Decided On September 13, 1893
Tamanapalli Venkatalingam Appellant
V/S
Yerra Veeraswami Respondents

JUDGEMENT

(1.) The facts of the case as found by the courts below are shortly these: Appellant purchased the land in dispute at the court sale held in execution of the decree in Original Suit No. 654 of 1873 on the file of the District Munsif of Narasapur. The property was put up to sale and knocked down to appellant as the highest bidder on the 20th June 1878. it was however on the 31st March 1879 that the sale was confirmed. The sale certificate bears that date whilst this suit was brought on 1st April 1891. The question for determination is whether the courts below are right in holding that the suit was barred by Article 138 of the second schedule of the Act of Limitations. For appellant plaintiff it is urged first that there is no evidence to show that the judgment-debtor was in possession of the property in dispute at the date of the court sale and that even if that Article applied the sale referred to in the third column is not the actual sale but the sale which has been confirmed and become absolute.

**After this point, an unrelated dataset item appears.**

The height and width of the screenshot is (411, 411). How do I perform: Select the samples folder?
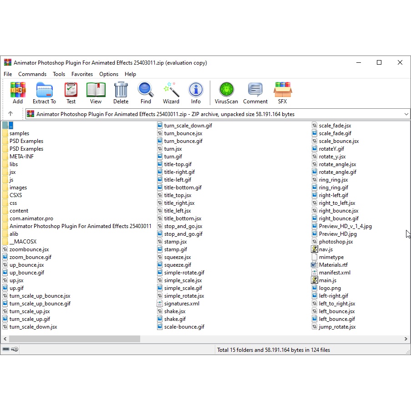tap(19, 133)
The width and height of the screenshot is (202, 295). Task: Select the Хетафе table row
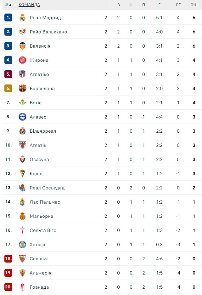[x=102, y=244]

(2.) Article 137 premises an execution sale at the time when the judgment-debtor is out of possession and Article 138 presupposes a case in which the judgment-debtor is in possession of the property sold. According to the former the time from which the period begins to run is when the judgment-debtor becomes first entitled to possession and according to the latter time runs from the date of the sale. Referring to appellant's contention that defendants were out of possession for four years after the sale the Subordinate Judge observes that the plaint did not state so and that the allegation in the memorandum of appeal was an after-thought The first issue fixed in this case was whether the suit was barred and it was thus open to appellant to have proved that the judgment debtor had been out of possession for four years after the sale, but he tendered no evidence on the point. The onus of proof was on appellant and we cannot say that the Subordinate Judge was in error in considering his allegation as untrustworthy especially when the plaintiff himself stated before the District Munsif that he asked the defendants to quit the land in dispute until four or five years after taking the certificate and not subsequently.

(3.) The next question is whether assuming that Article 138 is applicable to this suit the claim is barred. If the word sale in the third column of that Article means actual sale the claim is clearly barred; but if it means the sale which is confirmed the suit is in time. In its plain ordinary meaning the word sale means the auction sale itself and it is used in Article 166 in that sense. Article 12 which refers to a sale that is confirmed indicates also that the legislature intentionally used the word without any qualification.